In Linear Regression, Cost Function and Gradient Descent are considered fundamental concepts that play a very crucial role in training a model. Let’s try to understand this in detail and also implement this in code with a simple example.
Cost Function
The cost function is a very important metric when it comes to quantifying the error or mismatch between the model’s prediction and the actual values. The choice of cost function depends on the type of problem you are trying to solve and the nature of the output. What does the nature of output mean in this context,
- Suppose you are trying to solve a regression problem where your goal is to predict continuous values, Mean Squared Error (MSE) is the most common cost function. The MSE measures the average squared difference between the predicted values and the actual values.
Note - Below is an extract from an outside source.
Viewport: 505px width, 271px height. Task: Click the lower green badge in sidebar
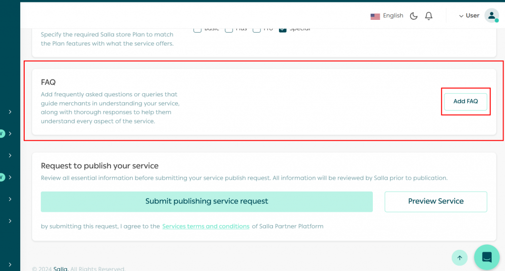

Lower MSE indicates better performance.
[math]J(\theta) = \frac{1}{2m} \sum_{i=1}^{m} (h_\theta(x^{(i)}) – y^{(i)})^2 [/math]
2. In classification problems, where the goal is to predict discrete class labels, the cross-entropy loss or the hinge loss might be used. These loss functions penalize the model more when it makes incorrect predictions, with the magnitude of the penalty depending on the degree of error.
Let’s come back to the main discussion now!
We will try to break down the above equation of cost function into smaller components first and try to understand each component, and later use that understanding to derive cost function from scratch. This might sound counter-intuitive at the beginning but will start making sense, so stay with me as we go through it one step at a time!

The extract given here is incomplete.